Apa yang membuat juru bahasa berbeda?
Pelatihan & Sertifikasi
Juru bahasa membutuhkan pelatihan resmi untuk mengembangkan keterampilan yang dibutuhkan untuk bekerja secara profesional. NAATI memeriksa keterampilan dan pengalaman mereka sebelum memberikan sertifikasi, sehingga Anda dapat yakin bahwa kemampuan mereka telah dinilai.
Keterampilan bahasa dan transfer
NAATI menilai berbagai keterampilan untuk memastikan juru bahasa bekerja dengan akurat dan profesional, termasuk kemampuan bahasa, daya ingat, kepercayaan diri dalam meminta klarifikasi, pengelolaan percakapan yang tumpang tindih, kemampuan untuk mencocokkan nada dan gaya pembicara, dll. Juru bahasa terampil dalam mengidentifikasi makna budaya dalam apa yang dikatakan dan menyampaikannya dengan baik dalam bahasa lain.
Perilaku profesional
Juru bahasa mengikuti kode etik dengan sembilan prinsip panduan. Misalnya, juru bahasa harus akurat, tidak memihak, dan menjaga kerahasiaan. Mereka tidak akan membagikan informasi tanpa persetujuan (kecuali jika diwajibkan oleh hukum). Mereka juga terampil dalam mengelola dilema etika dalam pekerjaan mereka.
Pengetahuan khusus
Banyak juru bahasa fokus pada bidang tertentu seperti hukum atau kesehatan. Hal ini meningkatkan kemampuan mereka untuk menerjemahkan secara akurat karena mereka membangun pengetahuan tentang terminologi dan situasi. NAATI menawarkan kredensial Juru Bahasa Spesialis Bersertifikat dalam beberapa bahasa untuk juru bahasa yang memiliki spesialisasi tinggi dalam bidang kesehatan atau hukum.

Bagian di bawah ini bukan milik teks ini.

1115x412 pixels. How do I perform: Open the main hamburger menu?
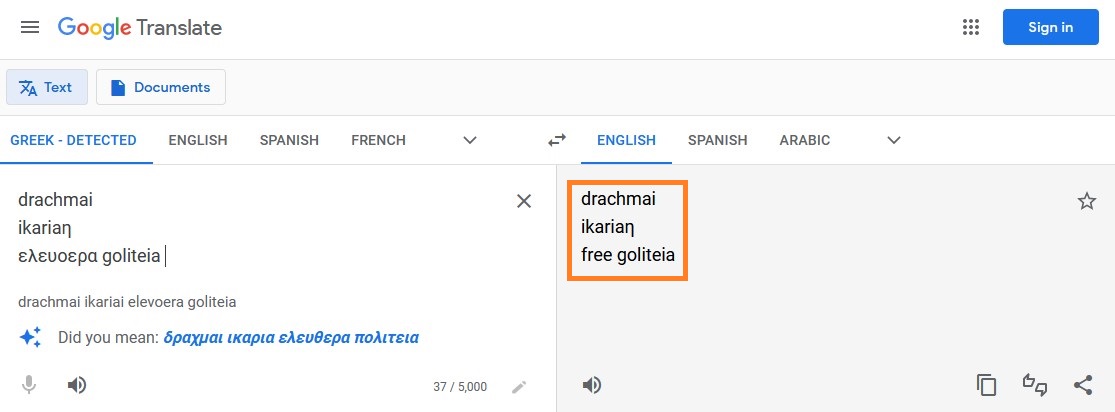pyautogui.click(x=30, y=27)

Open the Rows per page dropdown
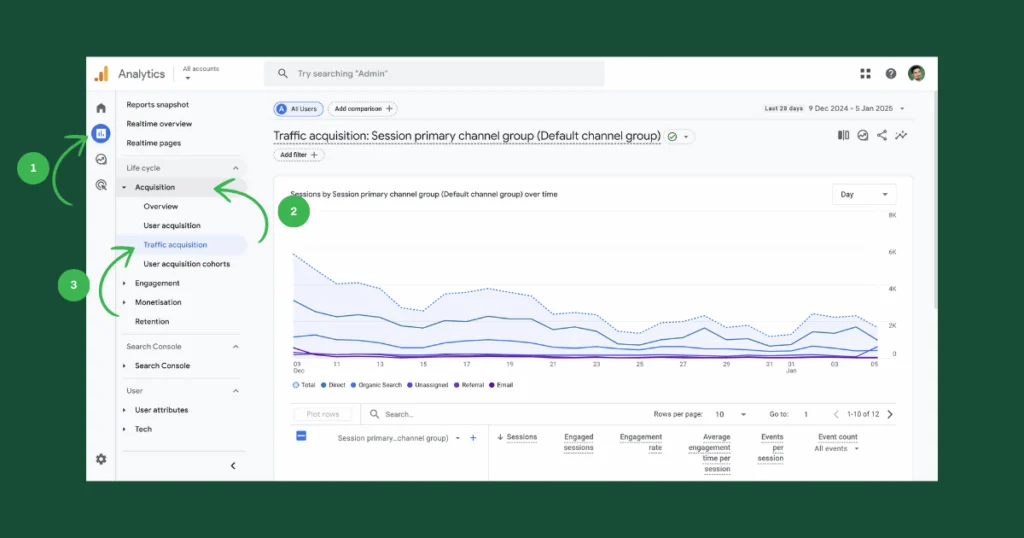tap(730, 415)
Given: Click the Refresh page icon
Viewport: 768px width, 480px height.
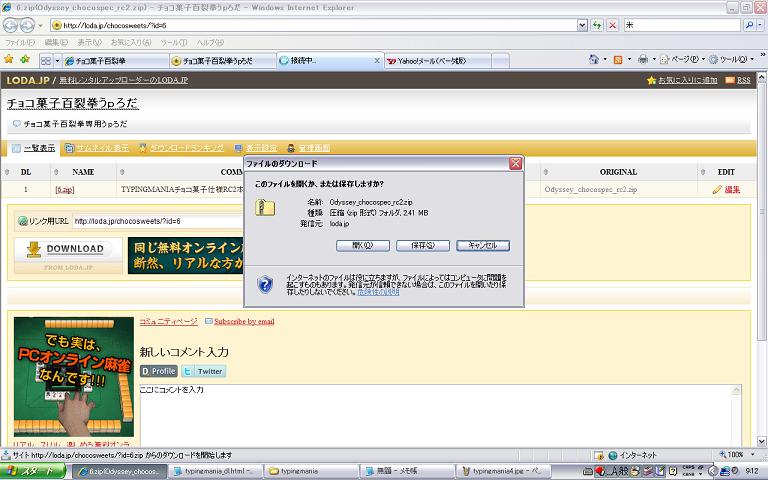Looking at the screenshot, I should click(x=597, y=25).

Orang-orang dwibahasa dipekerjakan sebagai juru bahasa
Kurang keterampilan
Orang yang dwibahasa mungkin fasih dalam dua bahasa tetapi tidak terampil dalam mengalihkan makna di antara kedua bahasa tersebut. Mereka mungkin kurang percaya diri untuk meminta klarifikasi atau kurang berpengalaman dalam mencatat, padahal ini adalah keterampilan yang sangat penting ketika ada informasi yang kompleks. Mereka mungkin kurang memiliki kosakata untuk situasi formal atau rumit.
Risk of miscommunication
Meminta orang dwibahasa yang tidak terlatih untuk menjadi juru bahasa dalam situasi hukum, medis, atau situasi sensitif lainnya dapat mengakibatkan kesalahan yang serius. Hal ini dapat menyebabkan kesalahan diagnosis, kesalahpahaman tentang hak-hak hukum, masalah dengan pemberian persetujuan, atau pelanggaran kerahasiaan.
Belum teruji
Kemampuan bahasa dan penjurubahasaan mereka belum dinilai secara independen.

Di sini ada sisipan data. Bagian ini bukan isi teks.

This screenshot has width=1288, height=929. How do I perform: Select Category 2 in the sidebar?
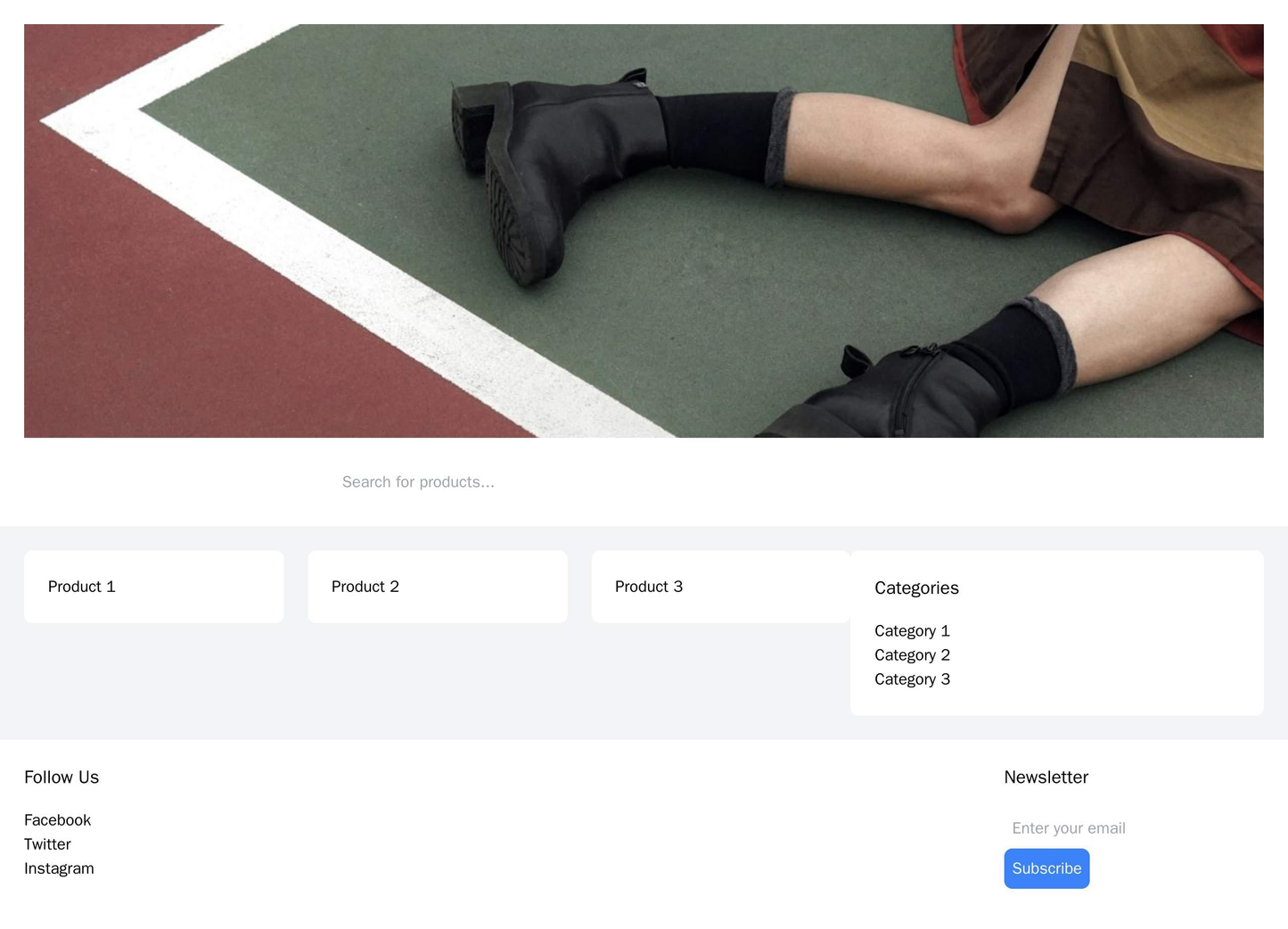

Anggota keluarga sebagai juru bahasa
Menggunakan anggota keluarga sebagai juru bahasa dapat menimbulkan masalah tambahan:
- Mereka dapat membuat kesalahan yang berbahaya karena kurangnya terminologi atau dengan menambah atau mengurangi informasi karena alasan emosional, budaya, atau pribadi
- Mereka mungkin akan menceritakan kejadian menurut versi mereka sendiri
- Orang-orang yang terlibat mungkin tidak membagikan semua informasi yang relevan karena alasan privasi
- Hal ini dapat menyebabkan stres dan trauma bagi anggota keluarga
Siapa pun yang berusia di bawah 18 tahun tidak boleh diminta untuk menjadi juru bahasa. Dengan menggunakan juru bahasa profesional, keluarga dapat fokus memberikan dukungan emosional dan mengajukan pertanyaan.

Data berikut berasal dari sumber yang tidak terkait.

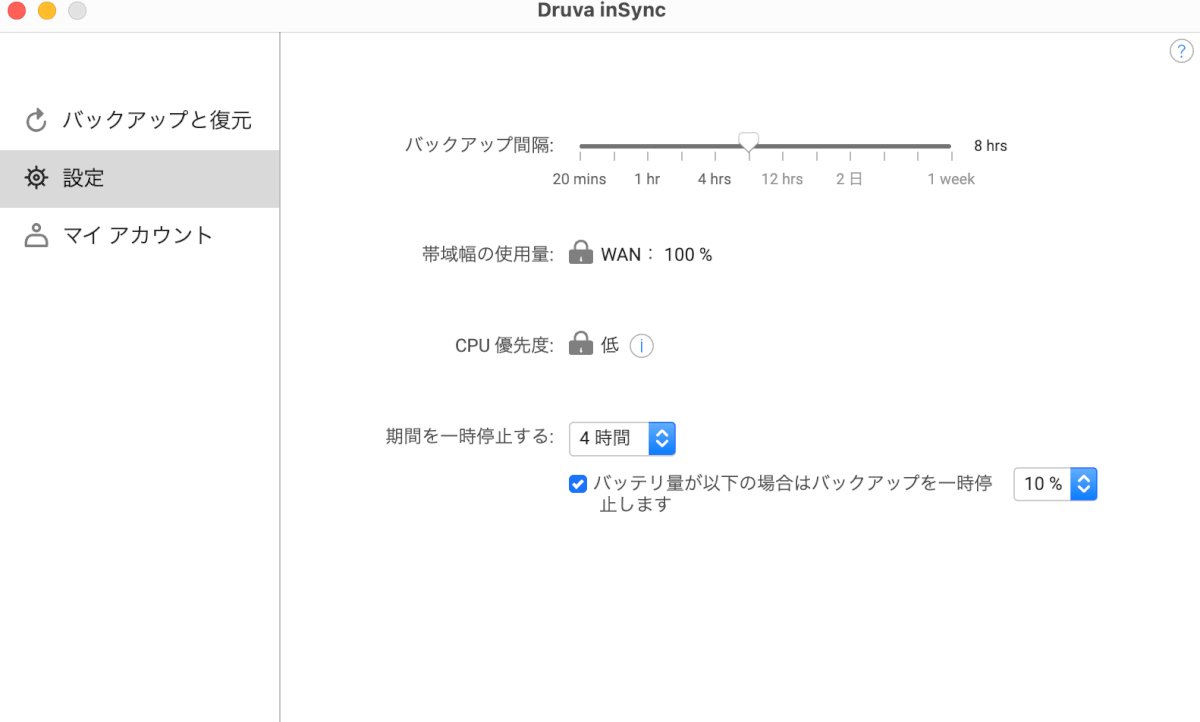Click the CPU priority info icon

tap(641, 346)
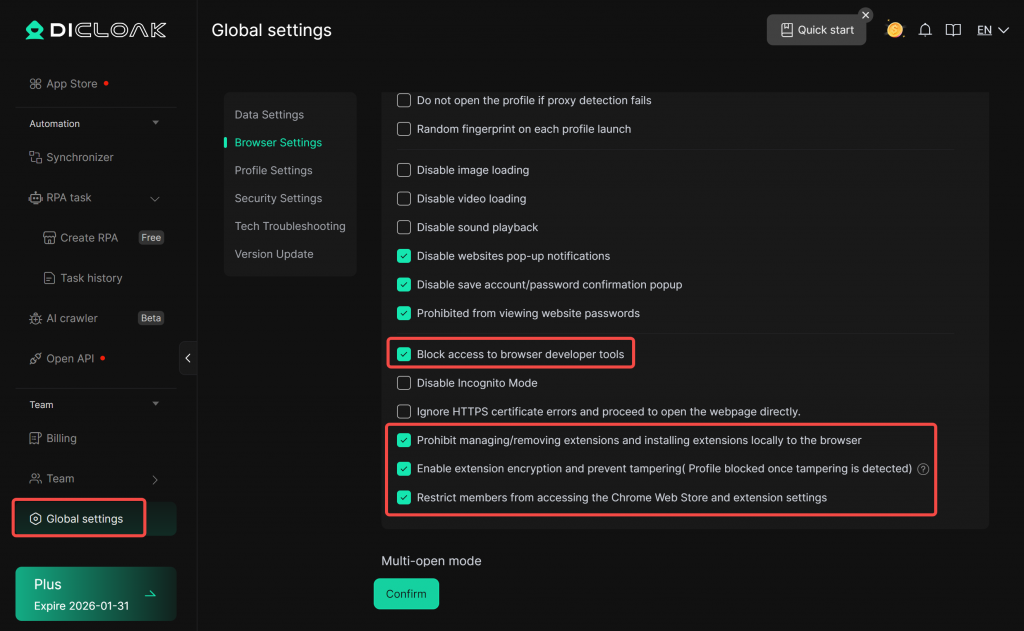1024x631 pixels.
Task: Click the Quick start button
Action: [x=816, y=30]
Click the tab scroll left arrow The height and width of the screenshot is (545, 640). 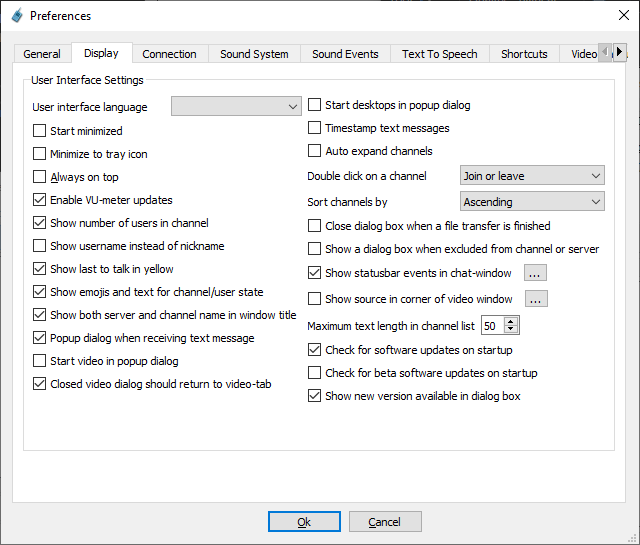click(604, 52)
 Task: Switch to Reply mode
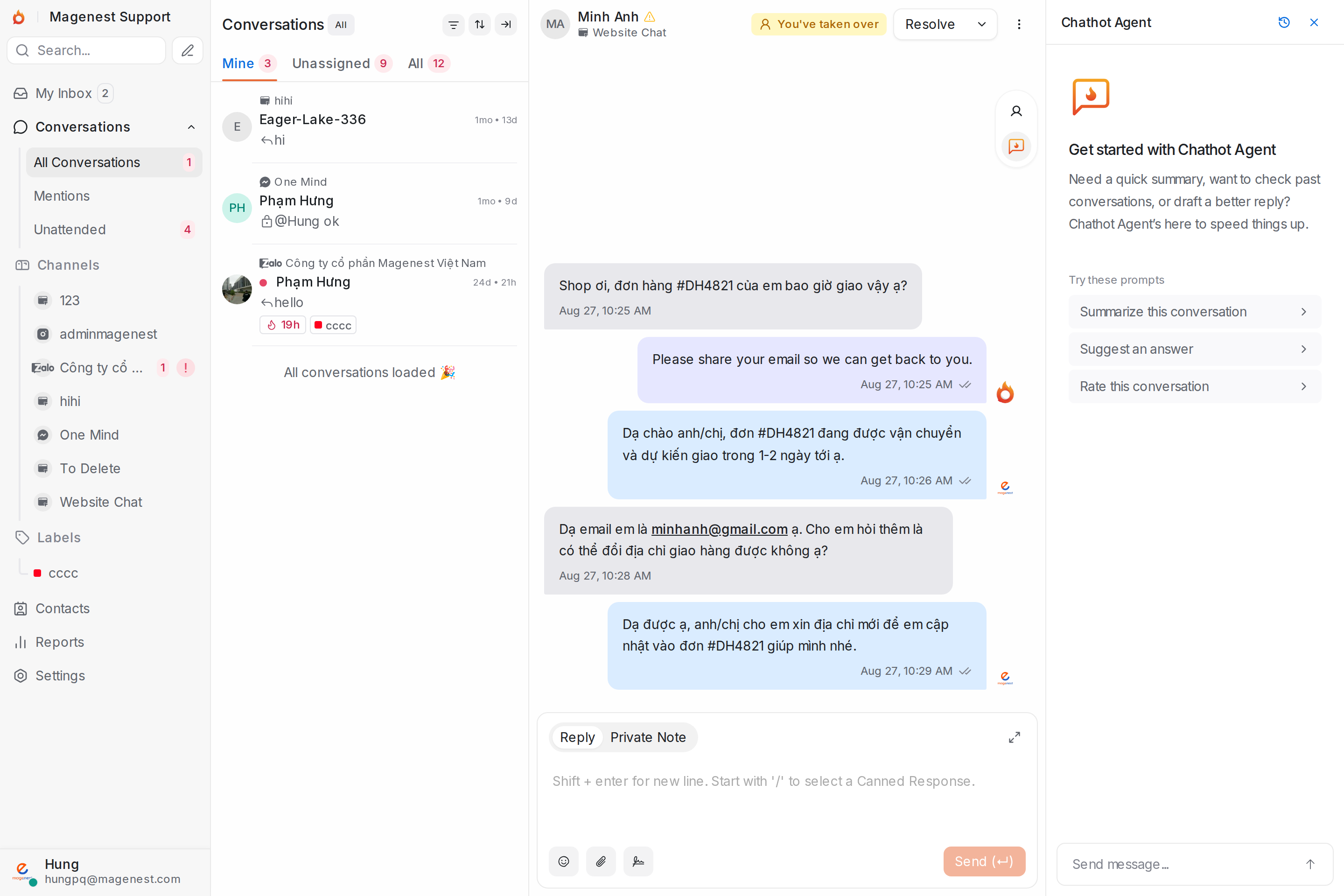(x=577, y=737)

Kapan orang dwibahasa unggul
Ketika komunikasi memiliki risiko rendah dan keakuratan tidak terlalu penting, orang dwibahasa memiliki peran yang berharga. Para pekerja dwibahasa berperan sebagai resepsionis, perawat, petugas administrasi, tenaga pemasaran, pemandu wisata, dan banyak lagi. Kemampuan mereka untuk berbicara dalam dua bahasa meningkatkan komunikasi dengan masyarakat.
Dalam bidang kesehatan, petugas kesehatan dwibahasa yang memiliki latar belakang budaya yang sama dengan pasien berperan penting dalam memberikan perawatan yang sesuai dengan budaya. Namun, selalu libatkan juru bahasa ketika:
- diperlukan persetujuan pasien
- diagnosis, rencana perawatan, dan situasi berisiko tinggi atau emosional lainnya sedang dibahas.
Pertanyaan yang perlu diajukan
Ketika memilih antara juru bahasa dan orang dwibahasa, pertimbangkanlah:
- Apakah akan ada akibat terkait masalah kode etik?
- Apakah kesalahpahaman dapat menimbulkan dampak negatif yang serius?
- Apakah percakapan atau informasi tersebut mengikat secara hukum?
- Apakah saya perlu memberikan atau menerima persetujuan?